Alfonso Solis

Personal information
- Born: December 23, 1962 (age 62) Davao City, Philippines
- Nationality: Filipino
- Listed height: 5 ft 11 in (1.80 m)
- Listed weight: 170 lb (77 kg)

Career information
- High school: UV (Cebu City)
- College: UV
- PBA draft: 1987: 1st round, 2nd overall pick
- Drafted by: Hills Bros.
- Playing career: 1987–2001
- Position: Shooting guard
- Number: 8

Career history
- 1987: Formula Shell
- 1988–1990: Purefoods Hotdogs
- 1991–1995: Swift/Sunkist
- 1996–2000: Pepsi/Mobiline
- 2001: Batang Red Bull Thunder

Career highlights
- 5× PBA champion (1990 Third, 1992 Third, 1993 Commissioner's, 1995 All-Filipino, 1995 Commissioner's); 3× PBA All-Star (1991–1993);

= Al Solis =

Filipino basketball player

Alfonso Solis (born December 23, 1962), better known as Al Solis, is a Filipino retired professional basketball player in the Philippine Basketball Association (PBA).

==Amateur career==
Solis started in 1977 with the University of the Visayas Baby Lancers, UV's high school team. After spending three years of junior basketball, Solis was elevated to the collegiate ranks and lasted until 1984. Simultaneously with his UV stint, he played for several local commercial teams in Cebu. Al became one of the veteran players in the Philippine Amateur Basketball League as he suited up in the very first PABL tournament, playing for Fariñas Transit and then to Cine Suerte under coach Arturo Valenzona.

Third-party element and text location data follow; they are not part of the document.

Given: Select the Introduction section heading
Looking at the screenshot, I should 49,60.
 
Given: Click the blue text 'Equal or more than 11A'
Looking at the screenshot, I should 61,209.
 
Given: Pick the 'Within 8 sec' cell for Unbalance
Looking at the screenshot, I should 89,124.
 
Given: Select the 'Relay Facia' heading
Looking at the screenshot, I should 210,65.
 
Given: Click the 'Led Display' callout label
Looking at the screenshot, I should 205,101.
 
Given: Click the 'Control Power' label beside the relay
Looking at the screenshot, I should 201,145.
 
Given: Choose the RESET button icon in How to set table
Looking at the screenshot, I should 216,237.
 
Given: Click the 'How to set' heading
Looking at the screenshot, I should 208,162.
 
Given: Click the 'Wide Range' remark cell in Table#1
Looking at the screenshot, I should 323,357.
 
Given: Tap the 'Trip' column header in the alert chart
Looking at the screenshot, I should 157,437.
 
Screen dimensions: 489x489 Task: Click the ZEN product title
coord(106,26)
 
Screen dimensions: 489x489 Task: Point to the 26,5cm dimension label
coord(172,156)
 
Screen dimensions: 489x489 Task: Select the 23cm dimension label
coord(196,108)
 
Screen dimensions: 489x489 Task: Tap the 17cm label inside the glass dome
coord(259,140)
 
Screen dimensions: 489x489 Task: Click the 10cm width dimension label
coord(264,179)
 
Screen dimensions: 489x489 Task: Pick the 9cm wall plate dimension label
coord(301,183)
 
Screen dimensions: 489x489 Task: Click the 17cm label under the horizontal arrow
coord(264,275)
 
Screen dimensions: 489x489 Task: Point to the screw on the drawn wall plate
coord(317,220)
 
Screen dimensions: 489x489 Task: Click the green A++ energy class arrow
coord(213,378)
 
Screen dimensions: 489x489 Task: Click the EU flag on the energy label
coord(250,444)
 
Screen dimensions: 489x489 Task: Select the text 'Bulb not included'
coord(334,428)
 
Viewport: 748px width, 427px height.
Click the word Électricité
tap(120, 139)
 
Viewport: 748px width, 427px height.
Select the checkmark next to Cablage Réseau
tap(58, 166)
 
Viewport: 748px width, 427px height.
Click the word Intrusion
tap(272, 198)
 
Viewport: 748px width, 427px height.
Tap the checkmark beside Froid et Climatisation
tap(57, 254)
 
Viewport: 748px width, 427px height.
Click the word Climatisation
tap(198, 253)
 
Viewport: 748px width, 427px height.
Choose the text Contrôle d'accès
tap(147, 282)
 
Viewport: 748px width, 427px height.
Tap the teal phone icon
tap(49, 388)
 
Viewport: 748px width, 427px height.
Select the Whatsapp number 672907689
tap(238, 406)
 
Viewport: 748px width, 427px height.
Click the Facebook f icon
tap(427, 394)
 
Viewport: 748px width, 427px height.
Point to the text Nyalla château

Solis became a member of the RP Youth team that finished third in the 1984 ABC 19 and under meet in Seoul, South Korea. The following year, he joined the Northern Cement basketball team of coach Ron Jacobs. In 1985, Solis saw action for Lagerlite Beer and after which he went back to Cebu. In his final year in the amateurs, Solis became part of the Lhuillier Jewelers' champion team in the 1986 PABL First Conference.

==Professional career==
Originally drafted by Hills Bros. (formerly Alaska Milk) in the PBA, Solis was traded to Shell, along with Rey Cuenco in exchange for Bogs Adornado. After placing second to Allan Caidic for the rookie of the year honors in his freshman year, Solis moved to newcomer Purefoods Hotdogs at the beginning of the 1988 PBA season. Al was responsible for leading the Hotdogs to their first-ever PBA championship in 1990, he scored a clutch three-pointer with 14 seconds remaining and two seconds on their shotclock, that gave the Hotdogs a four-point cushion in the deciding Game five of the third conference finals against Alaska Milkmen.

He was offered a P2.6 million contract by the RFM franchise the following season which Purefoods surprisingly didn't match. Solis went on to win four championships with the Swift/Sunkist ballclub. He moved to Pepsi/Mobiline beginning the 1996 PBA season. Al's last stop in the PBA was playing 12 games with Batang Red Bull in the 2001 All-Filipino Cup. After that, he went on to play for Cebu Gems in the MBA.

In his 15 years in the PBA, Solis made the Mythical First team twice and was an All-Star once. He was the 26th player to reach the 5,000-point plateau.